- **Requirements**
- 1) Rewrite the DevOps passage from "Before we wrap" through "into the topic.", changing "buzzword" to "catchphrase".
- 2) According to the DevOps passage, which two words form the compound term DevOps?

- **Selected passage**
■ ■ ■ ■ ■

This brings us to the end of the technical topics required for the AZ-204 exam.
Before we wrap up the content and tackle a mock exam, it’s worth addressing an important topic that is often misunderstood: DevOps.
Too often, the word DevOps is passed around as a buzzword without an understanding of its meaning. Another unfortunate assumption is that you can simply tell a team of developers to do DevOps. Or, perhaps you can pay for a relevant training course or product, state that your company is now a DevOps company, and this will make it the case. This is all wrong.
Let’s start with defining DevOps before we go any further into the topic.
If you were to ask a group of 10 people to tell you what DevOps is, you’d most likely get 10 different answers (maybe more). Some of the definitions may include implementing infrastructure as code, feature flags, automation, smaller deployments, or Agile planning, among other things.
None of these is wrong per se because DevOps can involve all these practices and more, but DevOps itself is a fundamentally simple idea.
One of my favorite definitions of DevOps is that given by Microsoft’s Donovan Brown, which is DevOps is the union of people, process, and products to enable continuous delivery of value to your end users.
Let’s address each part of this definition in the following subsections.
The term DevOps is a compound of development and operations. Traditionally, development teams would develop software in a silo and eventually give the software to the operations team to deploy. Often, operations teams would then need to carry out a lot of manual testing, configuration, phased rollouts, and potential workarounds for any bugs found in production that weren’t discovered during development, among other follow-up tasks, which was a significant bottleneck.

■ ■ ■ ■ ■

- **Material provided**
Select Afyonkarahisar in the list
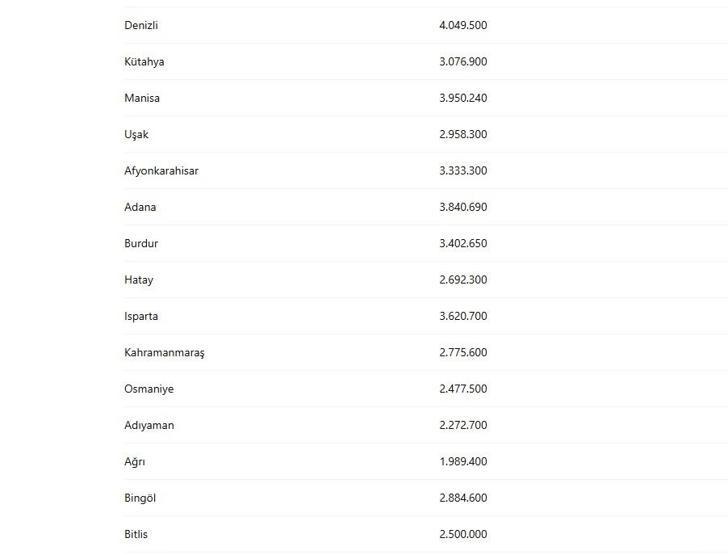pos(161,171)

■ ■ ■ ■ ■

- **Exercise answers**
- 1)
Before we wrap up the content and tackle a mock exam, it’s worth addressing an important topic that is often misunderstood: DevOps.
Too often, the word DevOps is passed around as a catchphrase without an understanding of its meaning. Another unfortunate assumption is that you can simply tell a team of developers to do DevOps. Or, perhaps you can pay for a relevant training course or product, state that your company is now a DevOps company, and this will make it the case. This is all wrong.
Let’s start with defining DevOps before we go any further into the topic.

- 2) Development and operations.